School bullying was the topic of nationwide headlines earlier this year and sparked major controversy among students, teachers, and parents. In order to educate students locally, Mary Katherine Spencer of Sheltered Aid to Families in Emergencies (SAFE), Inc. came to New Albany Elementary School in mid-November to speak to the students about the importance of protecting those who are being bullied.
During their Integrity Time/Citizenship rotation, the students focused on ways to eliminate bullying at their school.
Spencer told the students that bullying is equal to violence and the definition of bullying is when one person does something to another person on purpose to hurt them, which can include teasing and name-calling. Students were also taught how to stop bullying and they learned “how NOT to be a bully.”
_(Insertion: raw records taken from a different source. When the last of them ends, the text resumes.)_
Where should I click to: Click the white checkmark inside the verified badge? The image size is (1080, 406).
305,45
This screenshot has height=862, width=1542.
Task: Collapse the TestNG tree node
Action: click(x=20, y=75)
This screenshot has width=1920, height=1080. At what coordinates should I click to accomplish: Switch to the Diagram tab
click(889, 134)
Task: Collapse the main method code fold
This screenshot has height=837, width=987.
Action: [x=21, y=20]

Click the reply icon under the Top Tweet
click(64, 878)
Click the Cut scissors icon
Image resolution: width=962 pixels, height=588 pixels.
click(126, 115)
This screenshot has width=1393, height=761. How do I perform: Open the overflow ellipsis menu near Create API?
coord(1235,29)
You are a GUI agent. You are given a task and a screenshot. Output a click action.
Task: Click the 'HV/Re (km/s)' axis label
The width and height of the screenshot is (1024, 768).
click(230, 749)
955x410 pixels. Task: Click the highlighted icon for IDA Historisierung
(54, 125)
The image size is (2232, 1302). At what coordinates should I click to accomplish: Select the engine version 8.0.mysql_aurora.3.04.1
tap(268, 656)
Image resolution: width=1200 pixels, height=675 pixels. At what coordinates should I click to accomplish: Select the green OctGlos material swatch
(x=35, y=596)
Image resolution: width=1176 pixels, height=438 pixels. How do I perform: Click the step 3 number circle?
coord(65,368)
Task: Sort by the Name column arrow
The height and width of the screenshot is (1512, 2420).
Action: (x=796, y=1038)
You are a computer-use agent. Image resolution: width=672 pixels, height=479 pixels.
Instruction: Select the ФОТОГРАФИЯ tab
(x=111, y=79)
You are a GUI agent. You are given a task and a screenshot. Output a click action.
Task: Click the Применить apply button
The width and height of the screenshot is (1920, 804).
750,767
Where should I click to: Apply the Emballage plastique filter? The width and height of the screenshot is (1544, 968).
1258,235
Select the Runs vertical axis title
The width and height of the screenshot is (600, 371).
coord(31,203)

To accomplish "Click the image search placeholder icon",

The students watched a video about students who are bystanders to different types of violence. The video presented four stories showing different types of “bullying situations” and provided possible solutions that students could use to deal with those situations.
The video that focused on four ways to help stop bullying and it advised the following:
- Tell how you feel. Simply tell the bully how you feel without a crowd present.
- Stand up together. Stop a bully together. There is strength in numbers.
- Help the victim walk away. Be a friend and help the victim get away from the bully.
- Tell an adult you trust. They can help you in many ways.
- The video sent the message that said, “If you see someone being bullied, you are only helping the bully if you don’t do something about it.”
NAES Counselor Stacy Morrission said, “We wanted to provide a program for our students that teach them that bullying is not acceptable at our school and we wanted to give them the tools necessary for dealing with bullying issues that may arise during school or outside of the school setting.”
The students wrote their name on a footprint to place on the cafeteria wall that says, “NAES – Stomping Out Bullying”. “We want our students to know that everyone has to do their part to keep bullying out of our school,” said Tammie Reeder, School Health Coordinator and Project Director for the J. D. Bower School Health Grant.